P0111 - Monitoring Multiple Sclerosis Treatment with Plasma Biomarkers: NfL, GFAP, UCH-L1, and Tau (ID 909)
Abstract
Background
Blood neurofilament light (NfL) levels have been linked to multiple sclerosis (MS) activity and progression but are affected by factors such as age and body mass index (BMI). Less is known about what factors affect blood levels of Glial Fibrillary Acid Protein (GFAP), Ubiquitin Carboxy-Terminal Hydrolase L1 (UCH-L1), and Tau. Single Molecule Array (SIMOA) platforms allow multiplex measurement of these biomarkers with high sensitivity.
Objectives
To evaluate factors associated with higher levels of four plasma biomarkers—NfL, GFAP, UCH-L1, and Tau—in individuals with MS on immunotherapy.
Methods
Subjects with MS between 18-65 years taking dimethyl fumarate (n=40), fingolimod (n=37), natalizumab (n=47), or rituximab (n=90) for at least 1 year were identified from Rocky Mountain MS Center Biorepository. Neuro 4-plex A plasma assays were conducted on the Quanterix SR-X SIMOA platform. Biomarker concentrations were log transformed. For each biomarker, summary statistics were generated, and logistic regressions on the probability of having a level in the top quartile, adjusting for age, were performed with different explanatory variables including gender, BMI, disease duration, length on disease modifying therapy (DMT), DMT type, and MS subtype (relapsing MS [RMS] or progressive MS [PMS]).
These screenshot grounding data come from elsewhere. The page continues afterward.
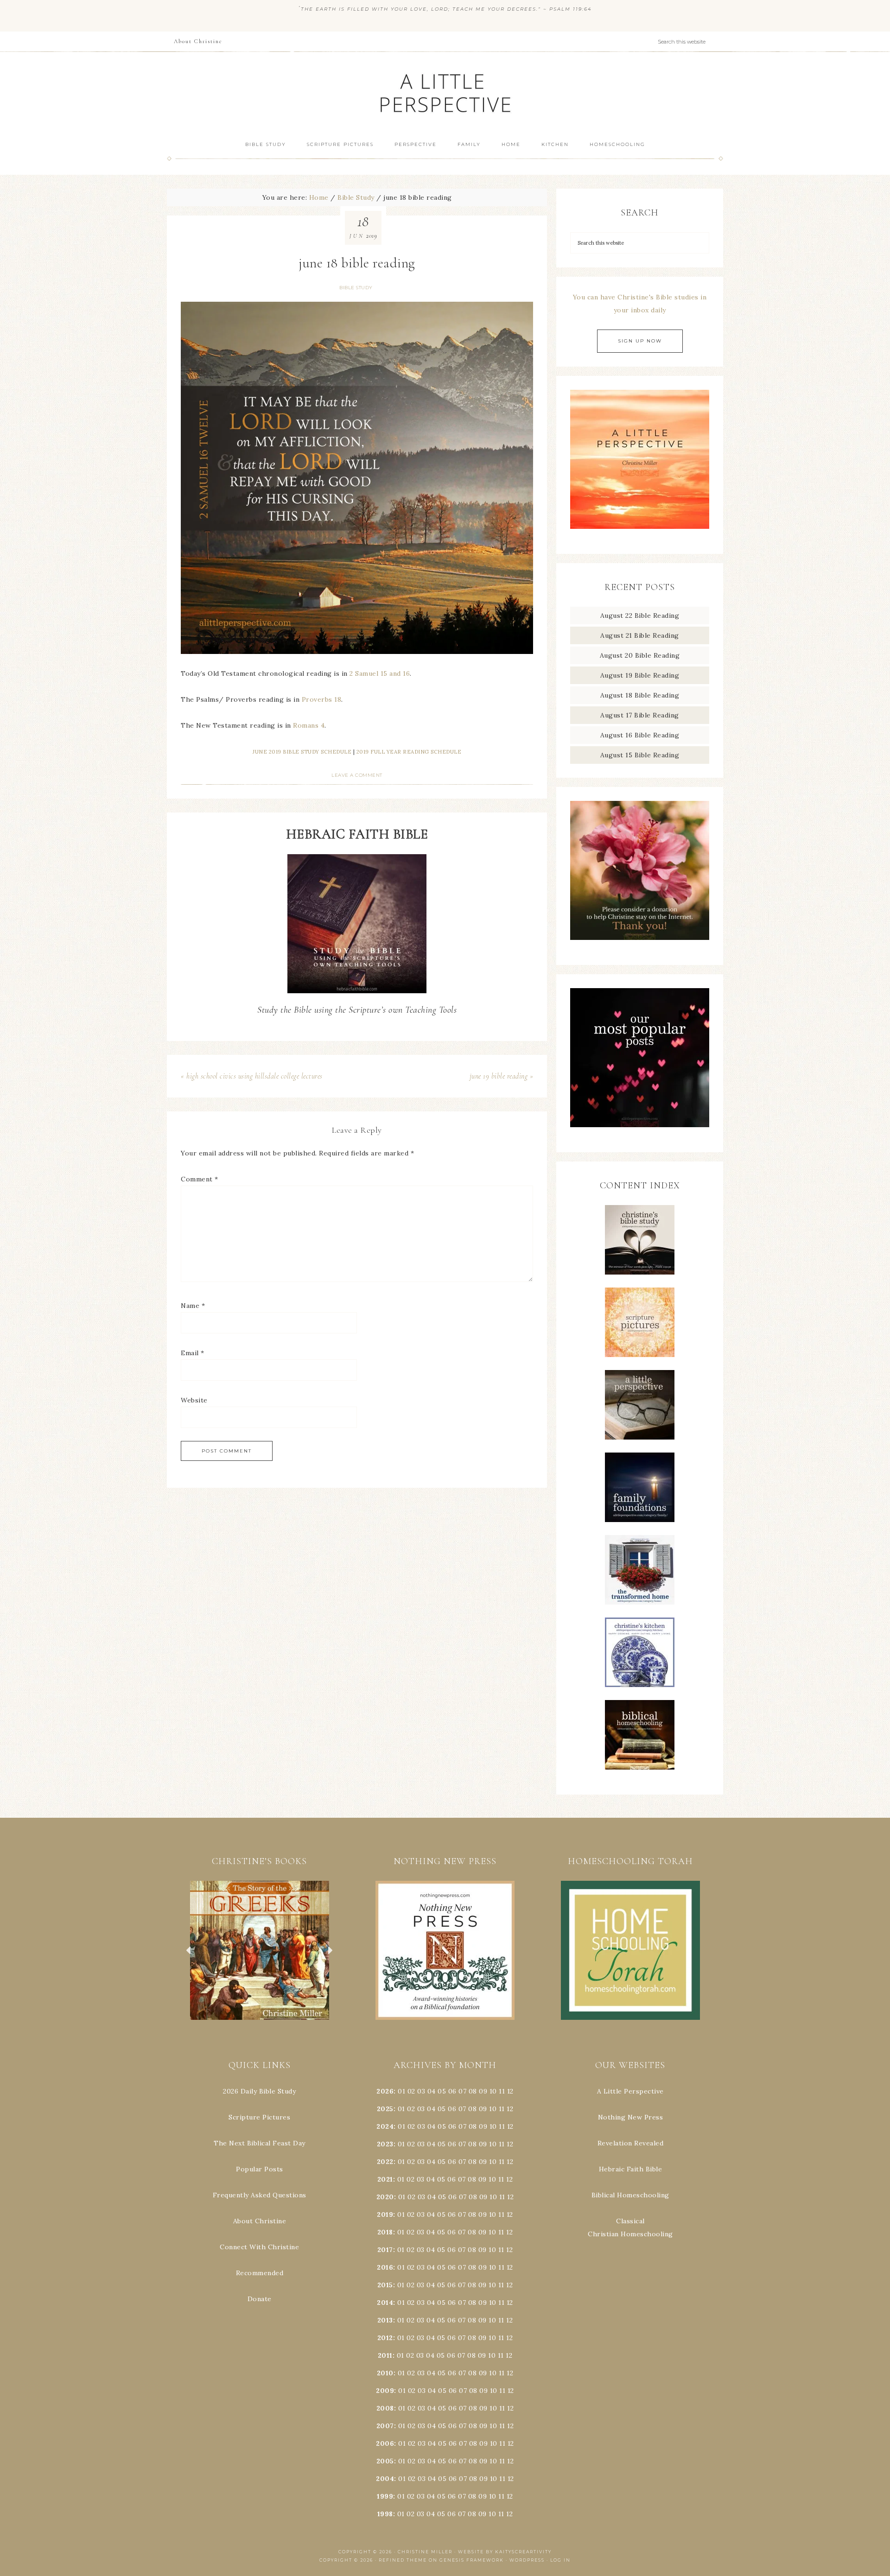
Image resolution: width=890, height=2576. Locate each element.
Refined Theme (403, 2560)
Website (194, 1400)
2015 (385, 2285)
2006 (385, 2443)
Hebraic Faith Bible (630, 2169)
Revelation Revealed (631, 2143)
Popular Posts (259, 2169)
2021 (385, 2179)
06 (452, 2091)
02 (411, 2091)
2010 (385, 2373)
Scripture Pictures (259, 2117)
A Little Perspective (445, 92)
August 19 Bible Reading (640, 675)
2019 (385, 2214)
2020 (385, 2197)
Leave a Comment (356, 775)
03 (421, 2091)
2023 (385, 2144)
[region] (259, 1950)
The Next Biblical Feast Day (259, 2143)
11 (502, 2109)
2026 (385, 2091)
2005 (385, 2461)
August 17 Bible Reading (639, 715)
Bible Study (356, 288)
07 (462, 2091)
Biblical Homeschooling (630, 2195)
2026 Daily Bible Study (259, 2091)
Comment (199, 1179)
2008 (385, 2408)
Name (193, 1305)
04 (431, 2091)
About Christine (259, 2221)
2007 (385, 2426)
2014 (385, 2302)
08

All statistics were generated in SAS.
Results
Included were 214 subjects (194 RMS, 20 PMS; 70.3% female; 86.9% Caucasian) with mean age of 44.1(SD 9.8). Mean disease and treatment durations were 150.7(SD 95.7) and 49.7(SD 33.5) months, respectively. Means (IQR) for NfL, GFAP, UCH-L1 and Tau were 6.6(3.9-7.1), 66.9(45.5-81.4), 11.5(7.1-13.8), and 1.2(0.8-1.5) pg/ml, respectively. NfL, GFAP, and UCH-L1 increased with age. (Remainder of results are given age-adjusted.) PMS was more likely than RMS to be in the top quartile for NfL (OR 3.5,p=0.01), GFAP (OR 2.6,p=0.06), and UCH-L1 (OR 2.8,p=0.04). Longer disease duration (5 years) increased the likelihood of elevated NfL (OR 1.3,p=0.02) and elevated GFAP (OR 1.3,p=0.03). Higher BMI (5 units) decreased the likelihood of elevated NfL (OR 0.6,p=0.0007) and GFAP (OR 0.8,p=0.03) but increased the likelihood of having an elevated Tau (OR 1.4,p=0.002). Ethnicity and treatment duration had no effect, but men were more likely to have elevated UCH-L1 (OR 2.1,p=0.03) and lower Tau (OR 0.2,p=0.0004). Comparing DMTs, no biomarker differences were observed except subjects on rituximab and dimethyl fumarate were less likely to have elevated Tau.
Conclusions
Plasma NfL, GFAP, and UCH-L1 are promising biomarkers to differentiate relapsing from progressive MS. Age and BMI should be incorporated into biomarker models to determine normal thresholds. No differences were observed between treatments for NFL, GFAP, or UCH-L1, but subjects on dimethyl fumarate and rituximab were less likely to have elevated Tau. Lack of randomization or repeated measures limited comparative effectiveness analyses.